Mr. Rongen explains that Matinas and the NIH are working together to develop oral cochleates, which are solid lipid particles that trap toxic drugs and deliver their payload to infected tissues, increasing their potency and eliminating toxicity. The company’s cochleate lipid delivery portfolio is under an exclusive license from Rutgers University.
“As a novel lipid-crystal nano-particle delivered formulation of amphotericin B, MAT2203 has the potential to be a groundbreaking advancement in anti-fungal treatment,” he contends.
Amphotericin B is the anti-fungal of choice for immuno-compromised patients. While it is an effective killing-agent, it has the potential for significant toxicity, including a high risk of liver and kidney damage. Despite limitations in its use, the global market for amphotericin B is about $700-million.
Mr. Rongen points out that Matinas’ oral formulation has significant advantages over current IV-only administration of amphotericin B, including efficacy and little-to-no kidney toxicity in animal models, compared with current amphotericin B therapy.
“This differentiation supports the potential to capture and expand the $700-million global amphotericin B market,” he says, adding that the safety and tolerability of MAT2203 also have been demonstrated in a Phase 1 human study.
The treatment protocol for a Phase 2a study in patients with refractory mucosal fungal infections is under final review in collaboration with NIH, which will conduct and pay for the study. The study is expected to begin in the current quarter, with data expected in the first quarter of 2016, or earlier under certain circumstances.
If the data is positive, Matinas plans to engage with the FDA and propose and agree on the details of the further development program for MAT2203.
The company is also developing MAT2501 with the same technology to deliver amikacin in an oral lipid-crystal nano-particle cochleate formulation. Amikacin is a very potent gram-negative aminoglycoside antibiotic. It is administered intravenously but also has been linked to significant side effects.
Of the two million people annually in the U.S. who acquire serious infections that are resistant to one or more antibiotics, about 700,000 are gram-negative infections, such as pseudomonas lung infections, hospital-acquired bacterial infections and sexually transmitted diseases, including gonorrhea.
According to Mr. Rongen, gram-negative bacterial infections are characterized as the No. 1 unmet medical need of infectious disease specialists. Effective first-line treatment of serious infections requires use of broad-spectrum antibiotics, with activity against a broad range of bacteria. However, many strains of bacteria have mutated over time, developing resistance to existing drugs.

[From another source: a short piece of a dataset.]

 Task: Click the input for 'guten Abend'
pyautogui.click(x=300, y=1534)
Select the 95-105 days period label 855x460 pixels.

MAT2501 has demonstrated efficacy in proof-of-concept testing in animal models. He says formal preclinical animal toxicology studies are ongoing at the NIH in preparation for an IND filing later this year and clinical trials in 2016.
“MAT2501 has the potential to be the first orally administered amikacin formulation without toxicity or side effects seen with IV treatment,” he contends.

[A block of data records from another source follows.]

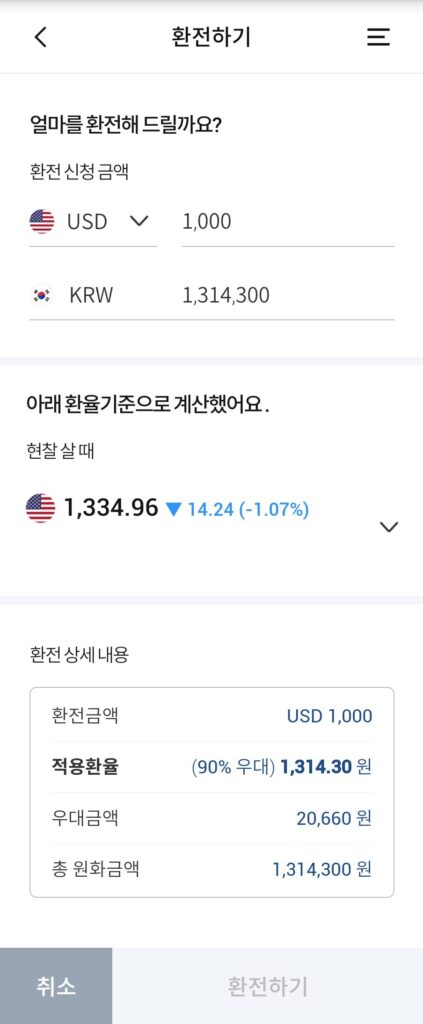
Task: Tap the 환전하기 page title
Action: point(211,37)
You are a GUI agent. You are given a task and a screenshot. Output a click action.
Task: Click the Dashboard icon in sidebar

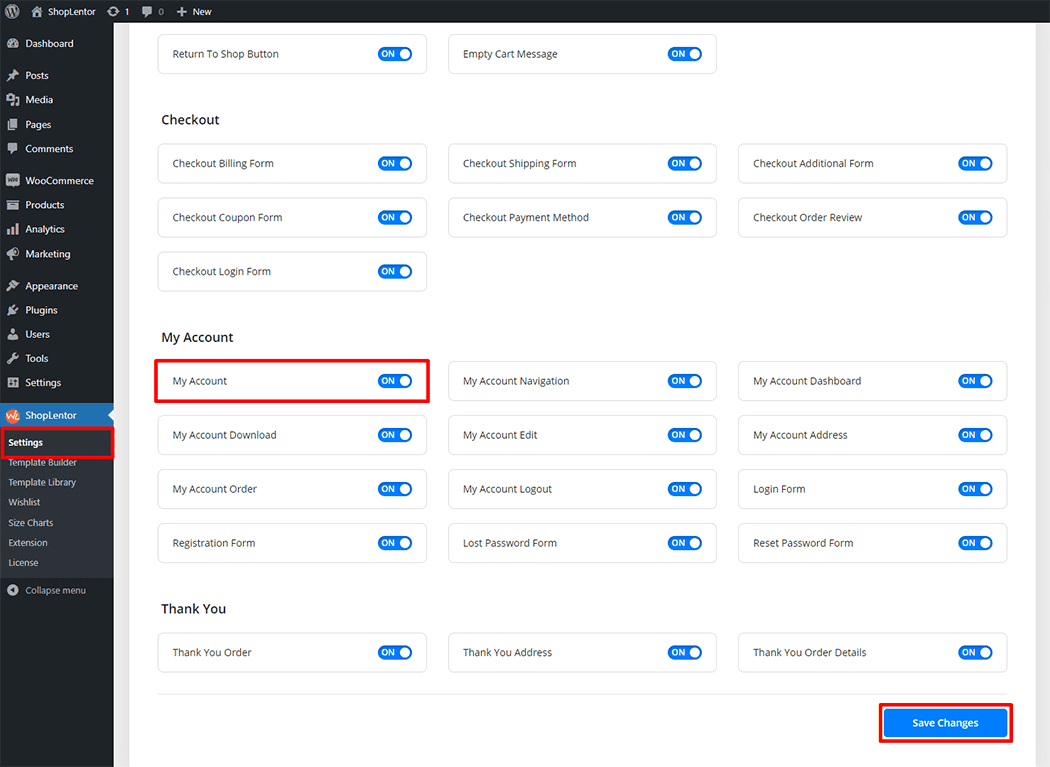pos(13,44)
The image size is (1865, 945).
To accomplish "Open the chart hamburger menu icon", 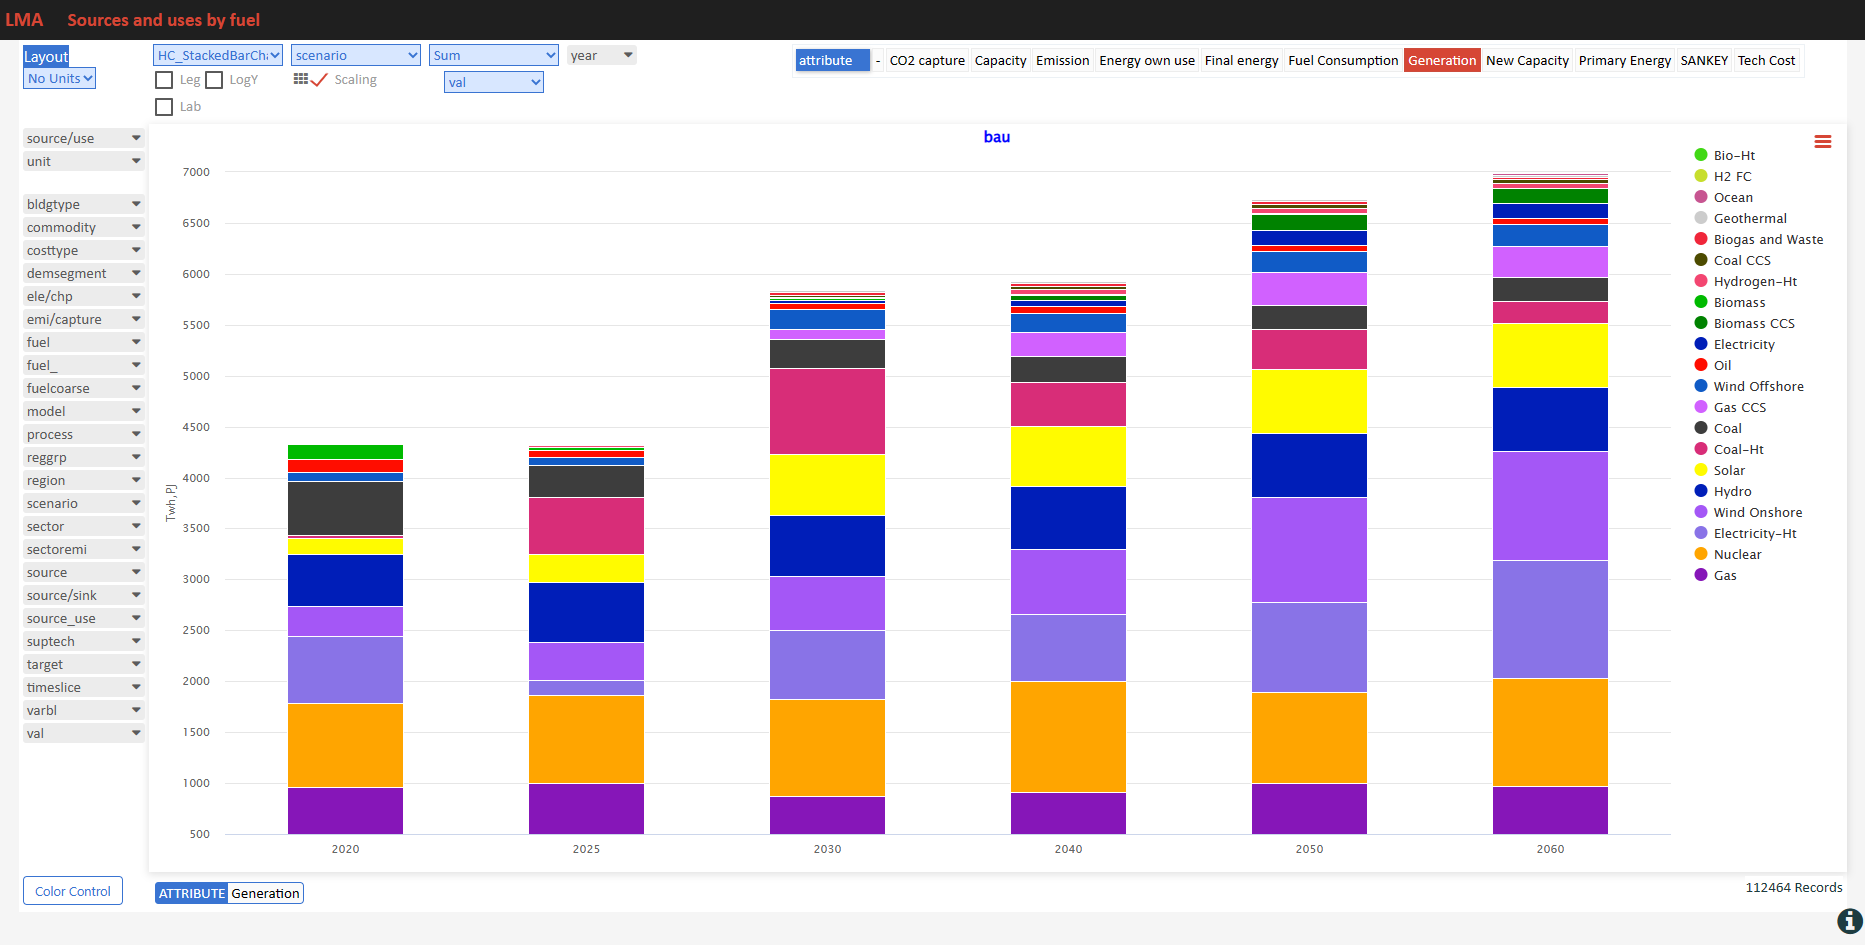I will pos(1823,142).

Mr. Rongen notes that the cochleate portfolio is covered by 17 issued patents, with protection extending through 2027, as well as 20 pending U.S. and foreign patents, which would extend protection through 2033.
At the end of June, Maxim Group analyst, Jason McCarthy, initiated coverage of Matinas with a “buy” rating and price target of $6, saying that with its current low valuation and potentially disruptive technology, “we see an opportunity in Matinas for investors.” The stock closed at 92 cents on Friday.
“Better delivery, no toxicity and oral pills could translate into more physician use and thus significant revenue opportunity,” he said.